Wednesday, August 23, 2006

Tunis Tunangan

Bergoyang di Malam Rajaban


Para penari cilik tak lelah bergoyang, di Malam Rajaban

Ahad (20/8) siang, selepas adzan zuhur, tiba-tiba musik Arab terdengar mengelegar di dalam rumah Babeh, alias rumah Bapak Kost kami. Tepat di depan pintu rumah yang kutinggali. Sesekali terdengar zagrudah, lengkingan khas seorang wanita Arab, sebagai tanda suka ria. Suasana berubah bising, tak nyaman lagi untuk baca buku atau tidur siang. Kaca-kaca jendela sesekali bergetar. “Wah, tentu ada pesta di rumah Babeh”, gumamku.

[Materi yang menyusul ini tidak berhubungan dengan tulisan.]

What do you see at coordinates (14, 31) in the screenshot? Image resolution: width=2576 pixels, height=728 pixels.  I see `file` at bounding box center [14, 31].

Dan ternyata benar. Beberapa saat kemudian, Babeh – nama aslinya Salim al Jallasi - mengetuk pintu rumah kami. “Nanti malam kalian aku undang hadir di acara tunangan si Zuher”, tuturnya. Zuher adalah putera bungsu Babeh.

Wah, kesempatan yang tak boleh disia-siakan, pikirku. Aku ingin tahu bagaimana prosesi tunangan orang Tunisia. Samakah dengan orang Mesir?! Apa bedanya dengan orang Indonesia?!

Klakson Mobil
Rumah calon besan Babeh berada di Ben Arous, sebuah kota kecil, 20 km arah selatan dari pusat kota Tunis. Kawasan yang tenang, hijau dan tentu saja indah

Aku bersama seorang rekan, memenuhi undangan Babeh, mewakili keluarga mahasiswa Indonesia. Pukul 21.00, tiga buah mobil yang membawa rombongan keluarga Babeh bergerak perlahan, beriringan, sambil tak henti membunyikan klakson. Juga lampu yang dikerlap-kerlipkan. Inilah kebiasaan orang Arab kala mengarak pengantin atau mereka yang sekedar tunangan.

Selama perjalanan, sesekali kami berpapasan dengan parade mobil-mobil yang berprilaku sama ; membunyikan klakson dan menyalakan lampu. Diantara mobil-mobil itu ada yang dipasangi bunga. Itu tandanya pengantin kawin, bukan pengantin tunangan. Selama musim panas, memang hampir tiap hari ada orang Tunis yang menggelar pesta kawin. Sama dengan di Mesir. Hari Sabtu dan Ahad, irama pesta terdengar menggema dari hampir setiap arah.

Laksana Pengantin Kawin.Tak sampai setengah jam, kami tiba di depan rumah mempelai wanita. Sebuah rumah berlantai dua, berlokasi di komplek pemukiman padat penduduk.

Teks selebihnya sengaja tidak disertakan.